In truth dealers have very little authority, because everyone knows they are trying to sell you something. A dealer claiming that a picture they own is by Van Dyck carries very little weight. They must convince recognised experts to back their claims. Of course there have been famous examples of outright corruption, of experts selling certificates of authenticity, but that is not the norm. Dealers have to work harder to maintain their reputations precisely because their motives are doubted. Unlike the tenured Dr Myrone, dealers must struggle constantly to maintain their reputations. Art dealing will inevitably attract connoisseurs with a more expansive view of authorship. Sceptical scholars with more parsimonious views will not do well ("some think this is a Rembrandt, but I'm not so sure" isn't a great sales pitch). That doesn't mean that dealers are inherently dishonest or acting in bad faith.

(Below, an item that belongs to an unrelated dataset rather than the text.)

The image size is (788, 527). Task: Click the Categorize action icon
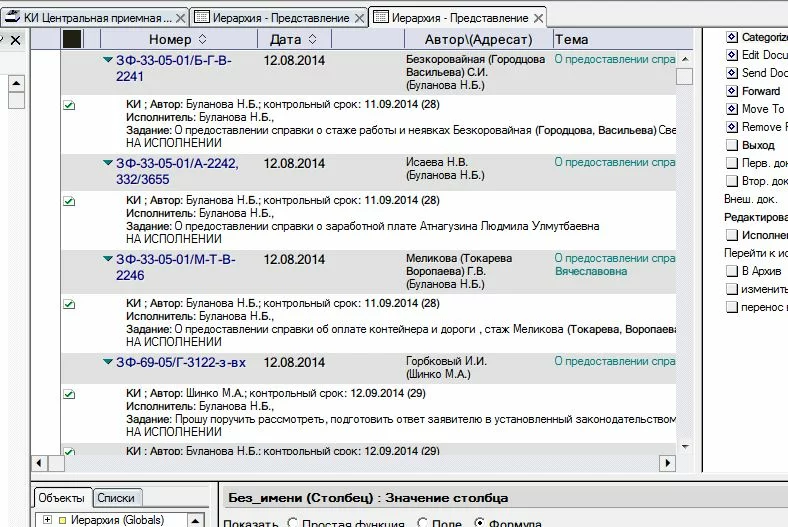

More engaged connoisseurship from academia and museums would provide a stronger counterweight (I am well aware that there is already much excellent connoisseurship in museums and universities; I'm just calling for more of it). It sometimes seems to me that the locus of connoisseurship is too much focused on the market. Some artists are radically contested between extreme contrasting views of their output, particularly in the world of old master drawings. Some scholars think there are twice as many extant drawings by major artists like Rembrandt and Titian than others. But guess which ones get consulted by dealers and auctioneers!

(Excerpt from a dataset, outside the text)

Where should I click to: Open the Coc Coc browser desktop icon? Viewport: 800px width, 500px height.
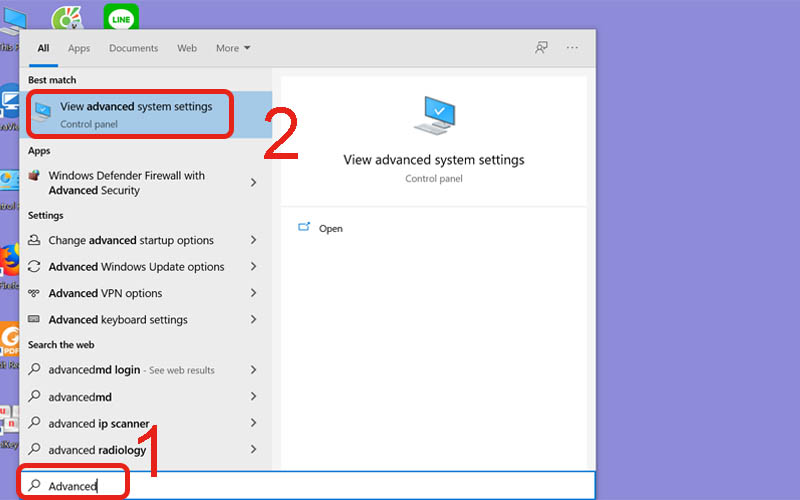[67, 18]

There is often only one scholar regarded as authoritative on a particular artist, which means that only one view of that artist becomes canonical. And one venerable expert in early Italian painting is regularly quoted in auction catalogues because he is so willing to attribute pictures to major artists. I'm not suggesting anything untoward, but inevitably it is the experts with the expansive views that are endorsed by the art market. The fault is not with dealers and auctioneers; I believe they generally act with good faith. The fault rather is that connoisseurial debates in universities and museums are too quiescent and too focused on major artists and famous pictures.
Myrone is right that arguments about connoisseurship are related to claims to cultural authority, but it is trivial. All of us engaging in debate are trying to win others over and to assert our own voices, even if we work at an august institution like Tate Britain. Let us accept that participants in the debate will have their own interests and agendas, and argue about the substance. Myrone's inept and arrogant argument has set the debate backwards, but I share his scepticism about connoisseurial certainty and I think we should be more tolerant of ambiguity. There is much more to be said in the debate about connoisseurship, but we need to set aside claims to institutional authority if we are to engage in debate at all.
The original debate is well worth watching, and I thought the starting positions at the Yale seminar were better than the subsequent articles. ArtWatch has also provided a useful account, here.
Yes, Bendor was too kind to the dreadful Myrone. Underlying the argument is the fashion to abandon treating art as art and to talk instead about social relevance. Of course it is not wholly wrong to be concerned about the public response, about the political subtexts and so, and connoisseurship can be narrow. But Myrone taking the moral high ground is ridiculous. Many curators are high minded, but some are also prone to self-deception and also ready to deceive the public when the public interferes with their autonomy. I am rereading the autobiography of K Clark, who contrasts the attitudes of Berenson and Fry, who apparently hated each other. In fact nearly everyone in 1930s in the art world, according to K, hated each other!
ReplyDeleteThanks, and I completely agree. I'm reminded of Henry Kissinger's comment after joining Harvard's faculty after a stint as Secretary of State, "the rows in academia are more bitter because the stakes are smaller".